The heist of $81 million from the Bangladesh central bank's account at theNew York Federal Reserve last year was "state-sponsored," an FBI officer in the Philippines, who has been involved in the investigations, said on Wednesday.

Lamont Siller, the legal attache at the US Embassy, did not elaborate but his comments in a speech in Manila are a strong signal that authorities in the United States are close to naming who carried out one of the world's biggest cyber heists.

Last week, officials in Washington, speaking on condition of anonymity, blamed North Korea. "We all know the Bangladesh Bank heist, this is just one example of a state-sponsored attack that was done on the banking sector," Siller told a cyber security forum. An official briefed on the probe said last week that the FBI believes North Korea was responsible for the heist. The official did not give details.

The Wall Street Journal reported U.S. prosecutors were building potential cases that would accuse North Korea of directing the heist, and would charge alleged Chinese middlemen.
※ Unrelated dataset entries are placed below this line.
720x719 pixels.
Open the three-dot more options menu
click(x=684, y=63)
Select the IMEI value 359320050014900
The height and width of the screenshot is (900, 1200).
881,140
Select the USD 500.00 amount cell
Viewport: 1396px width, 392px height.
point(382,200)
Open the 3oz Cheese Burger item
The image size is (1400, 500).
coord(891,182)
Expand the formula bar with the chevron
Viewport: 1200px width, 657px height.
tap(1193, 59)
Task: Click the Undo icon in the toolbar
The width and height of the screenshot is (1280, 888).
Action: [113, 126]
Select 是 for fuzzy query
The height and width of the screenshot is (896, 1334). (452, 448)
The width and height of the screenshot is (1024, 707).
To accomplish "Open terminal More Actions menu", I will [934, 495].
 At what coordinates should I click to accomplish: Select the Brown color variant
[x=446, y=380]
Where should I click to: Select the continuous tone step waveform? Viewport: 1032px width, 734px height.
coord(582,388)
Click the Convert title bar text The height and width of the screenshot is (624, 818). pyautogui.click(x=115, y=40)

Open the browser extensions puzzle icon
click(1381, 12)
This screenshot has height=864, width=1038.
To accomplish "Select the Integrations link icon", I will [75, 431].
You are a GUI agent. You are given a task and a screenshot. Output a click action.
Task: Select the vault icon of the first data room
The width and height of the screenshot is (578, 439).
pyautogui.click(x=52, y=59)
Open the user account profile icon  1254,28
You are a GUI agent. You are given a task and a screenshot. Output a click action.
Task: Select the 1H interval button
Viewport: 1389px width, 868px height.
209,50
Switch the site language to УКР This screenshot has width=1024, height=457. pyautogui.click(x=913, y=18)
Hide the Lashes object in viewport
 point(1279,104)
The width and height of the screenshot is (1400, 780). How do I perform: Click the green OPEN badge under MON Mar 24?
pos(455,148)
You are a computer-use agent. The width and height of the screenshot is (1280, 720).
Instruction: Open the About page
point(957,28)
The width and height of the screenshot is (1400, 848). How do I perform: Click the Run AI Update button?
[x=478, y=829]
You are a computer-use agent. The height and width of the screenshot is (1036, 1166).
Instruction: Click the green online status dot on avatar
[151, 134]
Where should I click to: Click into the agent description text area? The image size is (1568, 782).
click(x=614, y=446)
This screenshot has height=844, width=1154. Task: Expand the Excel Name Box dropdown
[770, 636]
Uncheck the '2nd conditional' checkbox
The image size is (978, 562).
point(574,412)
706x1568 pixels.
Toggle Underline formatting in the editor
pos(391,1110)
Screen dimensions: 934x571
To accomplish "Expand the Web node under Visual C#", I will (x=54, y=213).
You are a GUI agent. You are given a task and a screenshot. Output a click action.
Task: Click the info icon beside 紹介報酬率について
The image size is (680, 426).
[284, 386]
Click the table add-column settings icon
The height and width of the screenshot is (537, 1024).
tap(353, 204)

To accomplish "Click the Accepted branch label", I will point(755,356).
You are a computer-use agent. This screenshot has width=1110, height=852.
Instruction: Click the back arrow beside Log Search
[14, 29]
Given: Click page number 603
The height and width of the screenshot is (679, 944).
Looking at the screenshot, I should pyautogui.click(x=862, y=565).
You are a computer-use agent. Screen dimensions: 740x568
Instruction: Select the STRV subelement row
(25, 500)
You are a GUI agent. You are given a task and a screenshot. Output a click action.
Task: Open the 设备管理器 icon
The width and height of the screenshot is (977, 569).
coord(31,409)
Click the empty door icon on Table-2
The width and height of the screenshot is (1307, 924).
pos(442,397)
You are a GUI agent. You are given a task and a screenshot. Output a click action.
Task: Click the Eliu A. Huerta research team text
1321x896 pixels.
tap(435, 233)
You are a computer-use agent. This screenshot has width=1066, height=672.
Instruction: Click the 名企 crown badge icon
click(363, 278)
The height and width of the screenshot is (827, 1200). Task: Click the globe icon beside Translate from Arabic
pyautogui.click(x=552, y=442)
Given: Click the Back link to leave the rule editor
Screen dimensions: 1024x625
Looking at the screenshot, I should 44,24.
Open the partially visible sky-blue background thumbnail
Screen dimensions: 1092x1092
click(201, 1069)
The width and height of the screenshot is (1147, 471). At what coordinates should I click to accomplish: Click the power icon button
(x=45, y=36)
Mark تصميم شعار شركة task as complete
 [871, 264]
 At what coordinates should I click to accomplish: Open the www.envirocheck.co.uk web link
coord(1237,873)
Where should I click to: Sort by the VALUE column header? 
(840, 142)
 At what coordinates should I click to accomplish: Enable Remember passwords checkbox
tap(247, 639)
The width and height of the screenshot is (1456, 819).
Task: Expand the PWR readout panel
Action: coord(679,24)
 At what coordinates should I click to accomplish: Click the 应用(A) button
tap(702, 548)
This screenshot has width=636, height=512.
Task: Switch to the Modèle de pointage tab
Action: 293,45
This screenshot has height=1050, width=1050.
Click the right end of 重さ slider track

The FBI has been leading an international investigation into the February 2016 heist, in which hackers breached Bangladesh Bank's systems and used the SWIFT messaging network to order the transfer of nearly $1 billion from its account at the New York Fed.

The U.S. central bank rejected most of the requests but filled some of them, resulting in $81 million being transferred to bank accounts in the Philippines. The money was quickly withdrawn and later disappeared in the huge casino industry in the country.
There have been no arrests in the case.